Che opinione s’è fatto, della gestione della pandemia?

"Secondo me non siamo in mano a scriteriati, ma a gente che monitora la situazione e prende provvedimenti di conseguenza. Gente che magari ha fatto degli errori, ma ha cercato di fronteggiare gli eventi come poteva. Sono convinto che forze politiche diverse avrebbero fatto magari sbagli diversi, ma ne avrebbero fatti comunque, perché in circostanze del genere è nella logica delle cose".

Nella vita di tutti i giorni ha bisogno di maggior credibilità il professore o il cantautore?

"Un insegnante deve essere necessariamente credibile, mentre il cantautore può esserlo forse un po’ meno, perché nell’espressione artistica c’è sempre un po’ di enfasi e quindi una punta di finzione".

Lei dice che la cultura non è sapere, ma cercare. Cosa ha cercato in questo anno bisesto che più bisesto non avrebbe potuto essere? E cosa ha trovato?

"Credo che quasi tutti abbiamo provato di conoscerci un po’ di più. Quando si va di fretta non c’è tempo per chiederci chi siamo veramente.

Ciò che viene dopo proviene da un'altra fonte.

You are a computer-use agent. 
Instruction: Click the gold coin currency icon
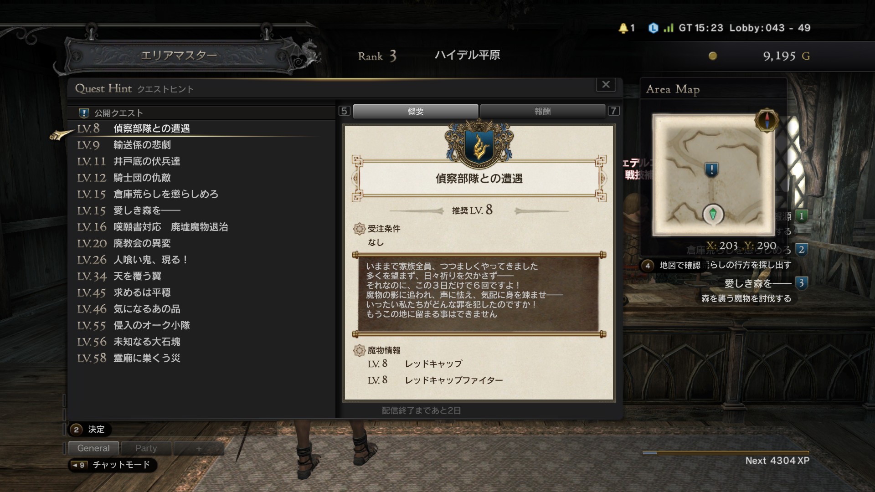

La pandemia, invece, questo tempo ce l’ha lasciato. ‘Lezioni di volo e di atterraggio’ è il frutto anche di questa introspezione ritrovata, fatta di ricordi dolci, ma anche orrendi, di amicizie che hai tradito, di persone che hai fatto soffrire. A me, ad esempio, è capitato di cercare di una persona per chiederle scusa dopo quarant’anni".

San Siro, la nebbia e le luci. Cos’è cambiato mezzo secolo dopo?

"Praticamente tutto. Rimane, però, la sacralità del luogo; i miei Lari e i miei Penati, come dicevano i romani, sono a Milano. E i simboli che proteggono con la loro forza la vita delle persone non si abbattono. Non voglio che buttino giù lo stadio, l’hanno già fatto con l’ippodromo e ho provato un dolore tremendo. Mi considero un decadente romantico, quindi per me, quella gioia primitiva è sempre viva".

Per il quarantennale, ha ripubblicato un suo stralcio di vita quale ‘Montecristo’.

"Sono contento perché è un album a cui ho voluto molto bene, anche se racconta la storia tragica della fine di un amore: quello per la mia prima moglie. ‘Montecristo’ è un disco in cui trovano spazio amici come Finardi, Venditti, Dalla, raccontato con l’accorgimento che uso in tutti i miei album: cercare di non farmi riconoscere".

Mai avuta la tentazione di dire ‘basta, come hanno fatto Guccini o Fossati?

"No, mai. Ma capisco entrambi. Una volta De André mi disse una frase oscura e tremenda: non si muore finché si ha qualcosa da dire. Non è stato il suo caso, purtroppo, ma finché Fossati continuerà a scrivere canzoni e Guccini romanzi che arrivano al Campiello non potremo che rallegrarci di poter godere di tanto bene".